+++ DATASET CONTENT

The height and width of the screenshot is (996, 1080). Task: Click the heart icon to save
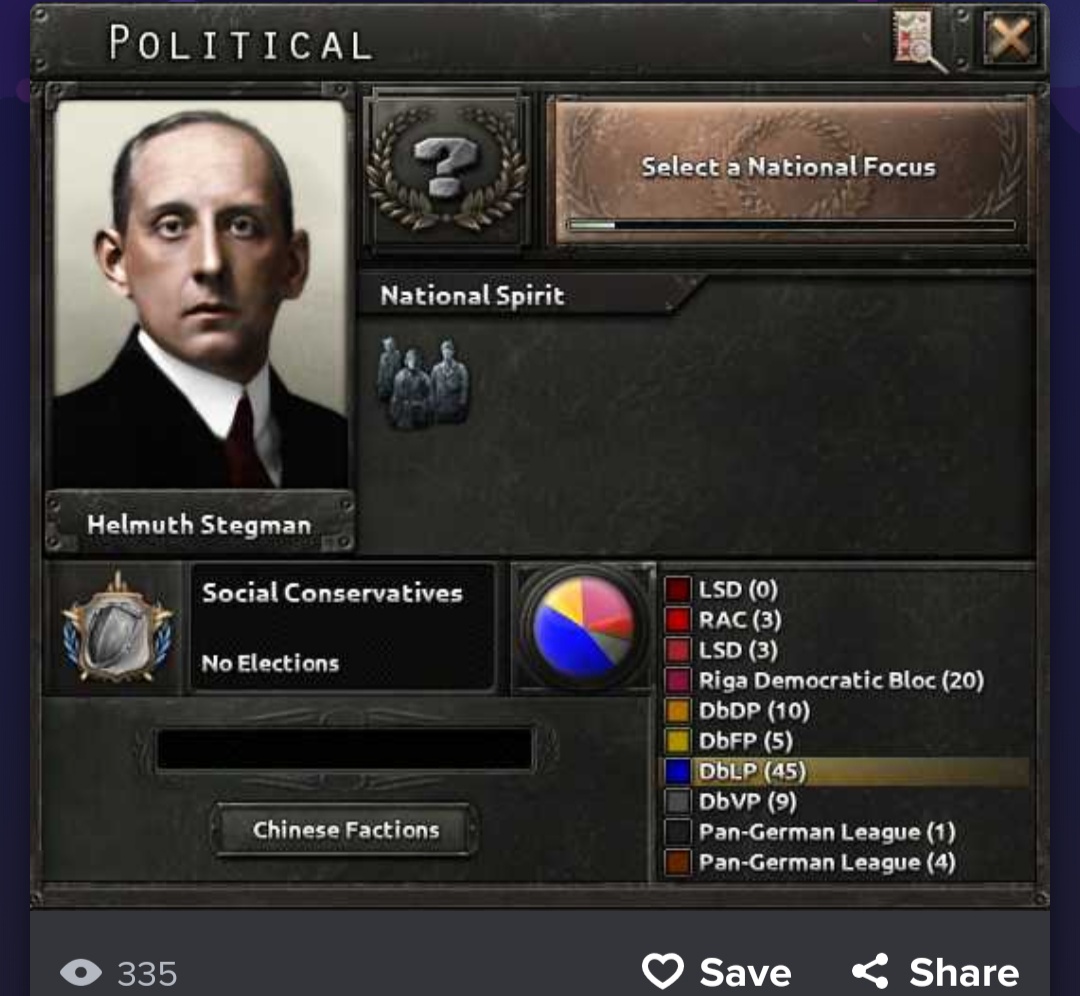[x=663, y=971]
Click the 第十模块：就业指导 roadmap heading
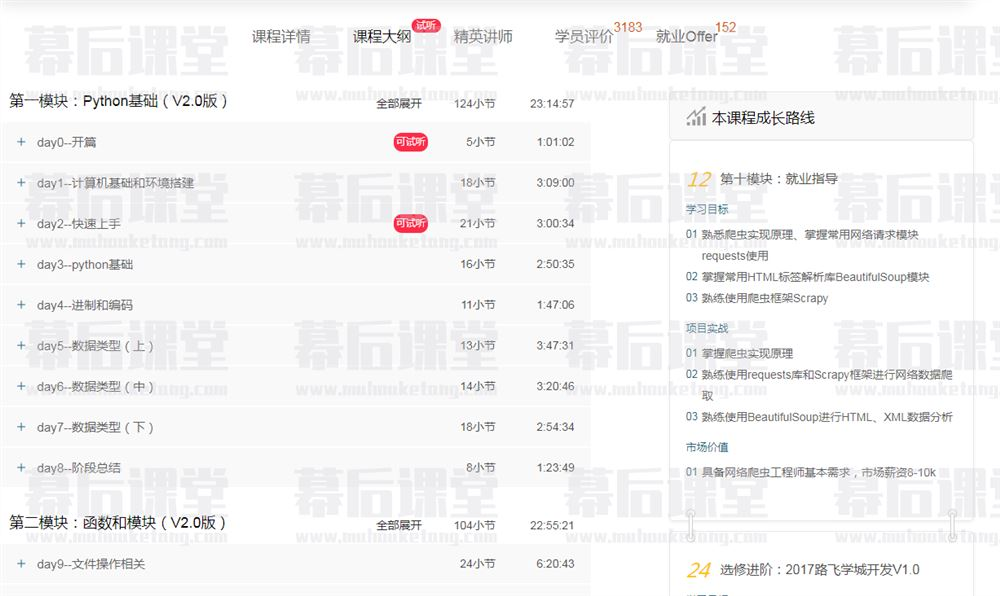 pyautogui.click(x=778, y=179)
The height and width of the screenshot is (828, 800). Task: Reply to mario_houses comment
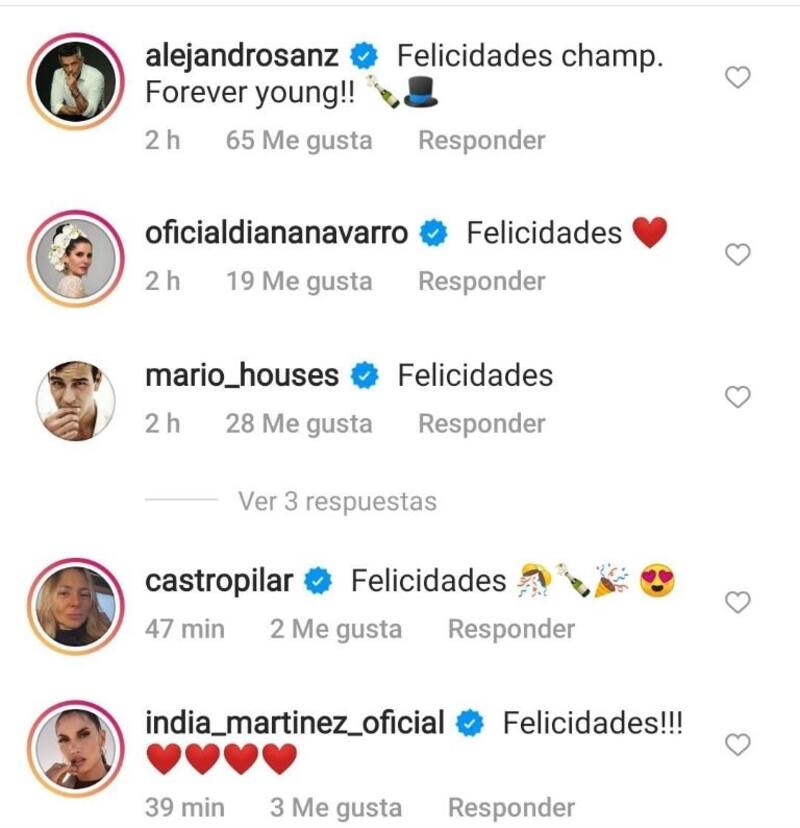pyautogui.click(x=482, y=424)
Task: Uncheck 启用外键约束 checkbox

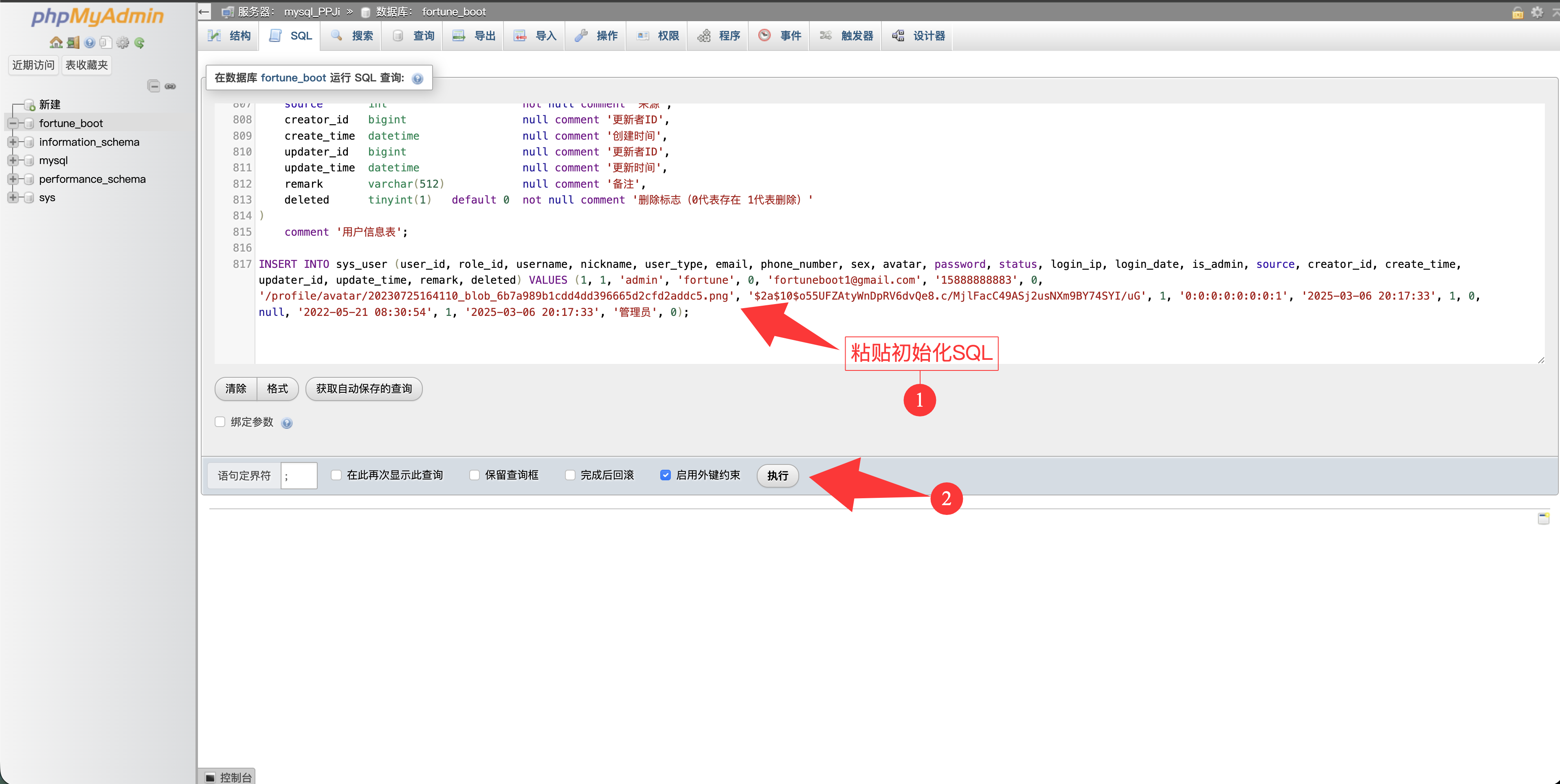Action: (x=665, y=475)
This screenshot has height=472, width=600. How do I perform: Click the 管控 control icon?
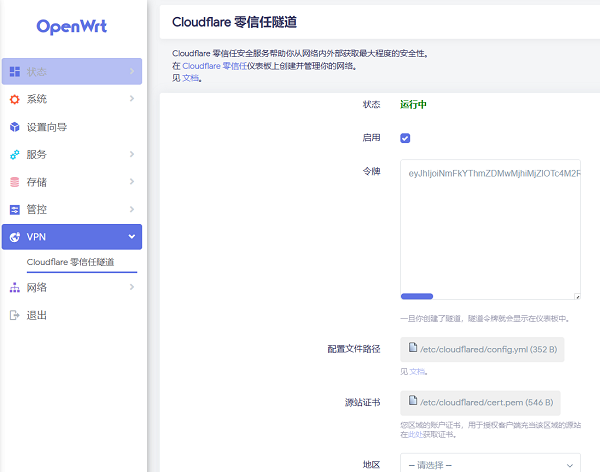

++++++

WHAT YOU NEED TO DO:
Please rewrite all of the rows above, keeping each request line as it is, and raise every x and y coordinate in the answers by 22. Leave the pictures out of your version.

REPLY TO THE EXERCISE:
The height and width of the screenshot is (996, 1080). Task: Click the heart icon to save
[x=685, y=993]
Click the 第十模块：就业指导 roadmap heading
 pyautogui.click(x=800, y=201)
The height and width of the screenshot is (828, 800). Task: Reply to mario_houses comment
pyautogui.click(x=504, y=446)
Task: Uncheck 启用外键约束 checkbox

Action: (x=687, y=497)
This screenshot has height=472, width=600. How do I perform: Click the 管控 control icon?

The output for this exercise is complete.